Ich sitze heute in der Mensa und denke mir:
„Irgendwie bin ich wie ein Hund.“
Ein Hund ist absolut ehrlich in seinen Emotionen und zeigt seine Gefühle immer frei und offen. Er überlegt sich nicht vorher, was andere darüber denken könnten oder ob er sich aus irgendeinem Grund verstellen sollte. Wenn er ein besonderes Leckerli oder ein Lob bekommt, dann freut er sich einfach. Meist sogar ziemlich euphorisch. Er wedelt wie wild mit dem Schwanz, springt hoch und runter und es ist für alle offensichtlich: dieser Hund freut sich gerade mächtig. Wenn er hingegen das Leckerli nicht bekommt, siehst du ihm deutlich seine Enttäuschung an. Ein Hund ist in seinen Emotionen so offen und ehrlich, wie ein Kind. Mein 8-jähriger Sohn beispielsweise fängt meist direkt und unmittelbar an zu weinen, wenn er enttäuscht ist, weil irgendwas grad nicht so gelaufen ist, wie er es sich gewünscht hat. Dies kann manchmal ziemlich nervig sein – aber ich denke mir auch: er ist halt einfach ehrlich. Er schluckt nichts still runter oder überspielt es. Nein – er zeigt es offen, wie er sich gerade fühlt. Und genauso bin ich auch. Wenn ich ein Lob bekomme, dann kann ich meine Freude nicht verbergen und wenn mich etwas traurig macht, dann kann ich die Tränen nicht zurückhalten. Wenn ich glücklich bin, krieg ich das Lächeln nicht aus meinem Gesicht vertrieben und wenn ich enttäuscht bin, merkt das jeder (außer der Eine oder Andere vom anderen Geschlecht, die für sowas irgendwie ne zusätzliche Übersetzung brauchen). Da ist es egal, wo ich bin und was die anderen darüber denken könnten. Ich kann und will meine wahren Gefühle nicht verbergen oder verdrängen. Das fühlt sich für mich richtig an – doch andererseits denke ich, macht mich das für andere auch total durchschaubar, berechenbar und damit auch beherrschbar. Es macht mich verletzlich. Andere können diese Informationen gegen mich ausnutzen oder sich über mich lustig machen. Das macht mir Angst. Es verunsichert mich manchmal so sehr, dass ich mir überlege, meine Gefühle vielleicht doch besser zu verstecken. Oder ich fühle mich eben wie ein Hund – was jedoch kein gutes Gefühl ist.
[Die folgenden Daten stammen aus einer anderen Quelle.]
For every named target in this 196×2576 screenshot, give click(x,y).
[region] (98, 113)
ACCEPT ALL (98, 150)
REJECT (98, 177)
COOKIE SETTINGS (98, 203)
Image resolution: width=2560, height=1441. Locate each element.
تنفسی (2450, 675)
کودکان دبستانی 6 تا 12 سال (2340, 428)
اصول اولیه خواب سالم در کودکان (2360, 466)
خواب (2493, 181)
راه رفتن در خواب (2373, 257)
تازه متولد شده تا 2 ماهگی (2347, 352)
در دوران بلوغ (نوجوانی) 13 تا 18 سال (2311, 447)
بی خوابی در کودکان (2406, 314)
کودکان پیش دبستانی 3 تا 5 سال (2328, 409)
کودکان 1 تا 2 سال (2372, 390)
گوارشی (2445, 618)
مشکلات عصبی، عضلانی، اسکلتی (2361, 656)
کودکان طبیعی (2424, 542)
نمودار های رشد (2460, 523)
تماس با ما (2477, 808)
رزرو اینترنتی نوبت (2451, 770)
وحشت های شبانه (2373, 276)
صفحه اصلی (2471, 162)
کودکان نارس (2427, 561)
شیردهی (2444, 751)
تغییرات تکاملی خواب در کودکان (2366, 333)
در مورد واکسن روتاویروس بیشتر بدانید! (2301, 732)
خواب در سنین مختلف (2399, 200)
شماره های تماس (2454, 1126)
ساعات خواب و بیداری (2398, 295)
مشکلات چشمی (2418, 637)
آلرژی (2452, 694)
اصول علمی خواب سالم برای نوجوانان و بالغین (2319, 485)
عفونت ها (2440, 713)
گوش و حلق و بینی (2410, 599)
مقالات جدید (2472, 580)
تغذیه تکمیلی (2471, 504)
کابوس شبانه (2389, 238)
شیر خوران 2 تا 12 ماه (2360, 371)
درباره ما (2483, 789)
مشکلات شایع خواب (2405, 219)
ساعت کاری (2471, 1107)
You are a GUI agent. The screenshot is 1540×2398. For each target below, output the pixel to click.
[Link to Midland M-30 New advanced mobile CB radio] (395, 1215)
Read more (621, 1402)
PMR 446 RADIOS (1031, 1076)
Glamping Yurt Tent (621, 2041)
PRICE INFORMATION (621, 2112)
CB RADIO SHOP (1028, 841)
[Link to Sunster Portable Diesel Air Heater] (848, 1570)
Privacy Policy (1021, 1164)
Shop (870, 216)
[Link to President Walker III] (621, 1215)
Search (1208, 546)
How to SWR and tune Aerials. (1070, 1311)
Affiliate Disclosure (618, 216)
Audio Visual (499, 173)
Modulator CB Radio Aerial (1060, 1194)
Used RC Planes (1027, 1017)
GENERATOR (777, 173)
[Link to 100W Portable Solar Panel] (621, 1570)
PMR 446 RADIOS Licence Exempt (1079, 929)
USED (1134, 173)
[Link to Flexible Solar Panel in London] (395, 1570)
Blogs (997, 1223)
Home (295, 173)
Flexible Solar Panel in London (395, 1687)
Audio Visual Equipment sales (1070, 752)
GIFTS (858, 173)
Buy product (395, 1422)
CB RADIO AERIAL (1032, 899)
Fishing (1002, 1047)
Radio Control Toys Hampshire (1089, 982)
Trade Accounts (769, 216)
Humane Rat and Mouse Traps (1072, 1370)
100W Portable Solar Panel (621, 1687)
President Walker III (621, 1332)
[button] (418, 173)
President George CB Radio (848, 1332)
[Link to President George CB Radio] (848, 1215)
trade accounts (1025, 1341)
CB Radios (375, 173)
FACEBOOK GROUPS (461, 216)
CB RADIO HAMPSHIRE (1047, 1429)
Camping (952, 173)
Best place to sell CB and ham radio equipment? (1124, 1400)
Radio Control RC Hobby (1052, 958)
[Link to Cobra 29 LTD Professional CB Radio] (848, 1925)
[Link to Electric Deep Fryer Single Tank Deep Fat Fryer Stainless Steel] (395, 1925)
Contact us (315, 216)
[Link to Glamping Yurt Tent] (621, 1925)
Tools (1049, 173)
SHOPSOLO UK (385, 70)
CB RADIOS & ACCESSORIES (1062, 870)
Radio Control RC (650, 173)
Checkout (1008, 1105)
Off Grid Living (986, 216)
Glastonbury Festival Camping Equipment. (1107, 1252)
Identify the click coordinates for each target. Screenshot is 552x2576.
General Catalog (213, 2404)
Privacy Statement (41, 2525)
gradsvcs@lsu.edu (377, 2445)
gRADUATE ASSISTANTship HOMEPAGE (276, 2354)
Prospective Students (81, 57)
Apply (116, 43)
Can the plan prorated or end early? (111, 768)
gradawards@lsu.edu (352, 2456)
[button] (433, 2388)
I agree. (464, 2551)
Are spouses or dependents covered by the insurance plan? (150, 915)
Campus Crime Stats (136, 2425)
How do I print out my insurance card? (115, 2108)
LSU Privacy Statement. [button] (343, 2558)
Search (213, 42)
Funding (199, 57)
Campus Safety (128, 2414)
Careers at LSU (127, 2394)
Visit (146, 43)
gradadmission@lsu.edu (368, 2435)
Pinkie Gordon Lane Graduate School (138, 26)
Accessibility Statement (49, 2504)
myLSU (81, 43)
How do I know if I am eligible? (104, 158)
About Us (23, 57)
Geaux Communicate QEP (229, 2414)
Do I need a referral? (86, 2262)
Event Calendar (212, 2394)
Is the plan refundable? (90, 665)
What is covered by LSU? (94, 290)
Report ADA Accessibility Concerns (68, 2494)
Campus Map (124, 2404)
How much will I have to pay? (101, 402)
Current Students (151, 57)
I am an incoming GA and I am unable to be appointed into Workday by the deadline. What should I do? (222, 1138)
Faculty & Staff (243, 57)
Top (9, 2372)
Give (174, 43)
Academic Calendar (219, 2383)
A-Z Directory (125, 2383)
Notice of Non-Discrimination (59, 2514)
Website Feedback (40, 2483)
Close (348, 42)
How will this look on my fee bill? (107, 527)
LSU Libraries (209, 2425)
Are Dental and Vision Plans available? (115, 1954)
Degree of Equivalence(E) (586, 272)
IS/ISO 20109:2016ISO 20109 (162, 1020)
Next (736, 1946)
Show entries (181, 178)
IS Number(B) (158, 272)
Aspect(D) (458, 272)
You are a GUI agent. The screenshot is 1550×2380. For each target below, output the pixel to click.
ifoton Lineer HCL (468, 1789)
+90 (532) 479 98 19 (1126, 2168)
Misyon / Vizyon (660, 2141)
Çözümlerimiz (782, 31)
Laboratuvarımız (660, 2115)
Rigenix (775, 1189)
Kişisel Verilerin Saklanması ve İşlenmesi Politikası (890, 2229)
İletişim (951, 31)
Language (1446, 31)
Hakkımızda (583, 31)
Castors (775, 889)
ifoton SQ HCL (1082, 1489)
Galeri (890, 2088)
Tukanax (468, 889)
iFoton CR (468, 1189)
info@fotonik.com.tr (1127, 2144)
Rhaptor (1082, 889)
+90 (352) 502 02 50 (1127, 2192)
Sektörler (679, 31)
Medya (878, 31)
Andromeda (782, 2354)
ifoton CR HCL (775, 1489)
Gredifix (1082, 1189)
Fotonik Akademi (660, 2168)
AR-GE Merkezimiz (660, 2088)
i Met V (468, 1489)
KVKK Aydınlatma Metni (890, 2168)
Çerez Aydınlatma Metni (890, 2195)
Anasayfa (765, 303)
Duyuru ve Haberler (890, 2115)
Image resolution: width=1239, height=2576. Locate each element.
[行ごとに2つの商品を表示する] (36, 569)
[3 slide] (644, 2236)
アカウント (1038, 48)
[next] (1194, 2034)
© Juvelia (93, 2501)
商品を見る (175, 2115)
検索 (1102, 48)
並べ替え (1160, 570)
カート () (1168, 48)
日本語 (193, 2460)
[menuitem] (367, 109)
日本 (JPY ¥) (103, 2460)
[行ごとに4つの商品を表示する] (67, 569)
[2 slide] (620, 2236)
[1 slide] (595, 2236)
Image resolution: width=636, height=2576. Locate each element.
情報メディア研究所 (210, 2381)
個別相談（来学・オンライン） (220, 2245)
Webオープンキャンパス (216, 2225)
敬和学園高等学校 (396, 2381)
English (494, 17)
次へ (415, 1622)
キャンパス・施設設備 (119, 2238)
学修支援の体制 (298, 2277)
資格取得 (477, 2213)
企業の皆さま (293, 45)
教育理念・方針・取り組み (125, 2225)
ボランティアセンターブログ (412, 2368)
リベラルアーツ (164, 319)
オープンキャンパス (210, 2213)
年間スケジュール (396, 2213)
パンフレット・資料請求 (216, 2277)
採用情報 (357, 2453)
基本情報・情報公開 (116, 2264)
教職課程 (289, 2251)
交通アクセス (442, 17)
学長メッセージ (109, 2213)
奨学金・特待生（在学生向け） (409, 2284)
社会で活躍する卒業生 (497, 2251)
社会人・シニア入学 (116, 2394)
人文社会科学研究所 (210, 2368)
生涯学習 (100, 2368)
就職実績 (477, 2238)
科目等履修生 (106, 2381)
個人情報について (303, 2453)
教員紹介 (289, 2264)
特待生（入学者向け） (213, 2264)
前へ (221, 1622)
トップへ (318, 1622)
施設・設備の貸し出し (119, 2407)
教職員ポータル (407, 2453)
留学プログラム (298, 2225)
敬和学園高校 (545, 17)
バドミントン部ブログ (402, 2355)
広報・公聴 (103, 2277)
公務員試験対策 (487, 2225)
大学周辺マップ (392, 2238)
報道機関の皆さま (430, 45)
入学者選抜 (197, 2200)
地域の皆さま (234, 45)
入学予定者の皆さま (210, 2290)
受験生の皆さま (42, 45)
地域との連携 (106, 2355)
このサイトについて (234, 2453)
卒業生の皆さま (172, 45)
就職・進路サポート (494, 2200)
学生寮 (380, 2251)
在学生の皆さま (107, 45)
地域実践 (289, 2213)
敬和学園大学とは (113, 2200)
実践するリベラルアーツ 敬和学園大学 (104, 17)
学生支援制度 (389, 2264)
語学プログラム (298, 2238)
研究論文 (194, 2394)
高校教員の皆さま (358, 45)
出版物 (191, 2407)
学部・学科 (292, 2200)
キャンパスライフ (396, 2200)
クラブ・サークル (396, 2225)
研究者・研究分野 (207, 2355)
Viele Menschen scheinen ihre Überlegenheit und Herrschaft zu feiern, indem sie ihre Emotionen verstecken oder überspielen können. Du siehst ihnen nicht mehr an, wenn sie verletzt wurden, weil sie ganz gleichgültig reagieren. Du siehst ihnen nicht mehr an, wenn sie sich freuen, weil sie immer cool und gelassen rüberkommen. Du siehst ihnen nicht mehr an, wenn sie unsicher sind, weil sie schaffen, es nicht zu zeigen. Sie sind einfach immer Herr der Lage. Viele Menschen wirken nach außen hin nur noch so, wie sie auch wirken wollen und nicht mehr so, wie sie wirklich sind. Und genau das zeigt sich auch bei den vielen Auftritten in den sozialen Medien: jeder gibt sich nur noch so, wie er gesehen werden will – und nicht mehr so, wie er tatsächlich ist.
Aber: Ist das wirklich gut? Verlieren wir dadurch nicht immer mehr die Verbindung zu uns selbst? Unsere Authentizität? Unsere Menschlichkeit? Macht es uns nicht Stück für Stück zu leblosen Maschinen? Die immer perfekt funktionieren müssen – und wer das psychisch nicht verkraftet, der landet halt in der Klapse, dem „Schrottplatz“ für nicht mehr funktionstüchtige Menschen, die daran gescheitert sind, ihre Gefühle zu unterdrücken oder zu beherrschen?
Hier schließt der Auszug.